Versículo del día 15/11/2013.

“Y cuando ofrecéis el animal ciego para el sacrificio ¿no es malo? Asimismo cuando ofrecéis el cojo o el enfermo, ¿no es malo? Preséntalo, pues, a tu príncipe; ¿acaso se agradará de ti, o le serás acepto? dice Jehová de los ejércitos” (Malaquías 1:8).

Los requisitos de Dios en cuanto a los animales para el sacrificio no dejaban lugar a dudas; debían ser sin mancha o tacha. Él esperaba que Su pueblo le ofreciera los animales más escogidos de sus rebaños. Dios quiere lo mejor.

Pero, ¿qué estaban haciendo los israelitas? Ofrecían animales ciegos, cojos y enfermos. Los animales escogidos tenían un alto precio en el mercado o se apartaban para la crianza. Y así el pueblo estaba ofreciendo lo peor, diciendo: “Oh, Dios comprende, y cualquier cosa es bastante buena para Él”.
Antes de mirar con desprecio a los israelitas debemos sopesar si los cristianos del siglo XX estamos también deshonrando a Dios no dándole lo mejor.

Gastamos la vida amasando una fortuna, tratando de hacernos un nombre, viviendo en una casa elegante en un barrio residencial, disfrutando las mejores cosas, dejándole a Dios, como una miserable propina, las colillas de una vida consumida en las cosas del mundo. Nuestros mejores talentos van a los negocios y a las carreras que tanto queremos, dándole al Señor lo que sobra de nuestras tardes o fines de semana.

Criamos a nuestros hijos para el mundo, animándoles a que tengan las mejores carreras, ganen mucho dinero, se casen bien, compren una casa elegante con todas las comodidades modernas, y por supuesto, que vayan a las reuniones de la iglesia los domingos, cuando puedan. Nunca les presentamos la obra del Señor Jesús como un camino digno de la inversión de sus vidas y tesoros. El campo misionero y la obra pionera en nuestro país está bien para los hijos de los extranjeros, pero no para los nuestros.

Gastamos nuestro dinero en coches caros, artículos de recreo, yates y equipo deportivo de alta calidad, para luego arrojar una miserable moneda para la obra del Señor.
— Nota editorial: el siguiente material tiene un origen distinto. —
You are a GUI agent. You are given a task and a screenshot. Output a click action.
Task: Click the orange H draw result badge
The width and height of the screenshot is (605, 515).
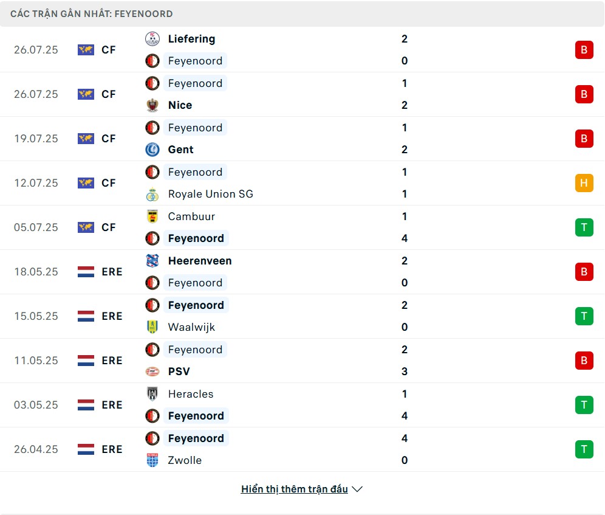point(584,183)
Vestimos ropas elegantes y caras, y después nos sentimos satisfechos cuando donamos nuestros desechos al ropero municipal.

Lo que estamos diciendo con los hechos es, en efecto, que cualquier cosa es suficientemente buena para el Señor, pero que deseamos lo mejor para nosotros mismos. Y el Señor nos dice: “Preséntalo al rey o presidente. ¿Acaso se agradará de ti, o le serás acepto?” Sería un insulto para el rey o el presidente. Bien, así es con el Señor. ¿Por qué le tratamos de un modo en el que no osaríamos tratar al rey o al presidente? 
Dios desea y merece lo mejor. Resolvamos con toda sinceridad darle lo mejor.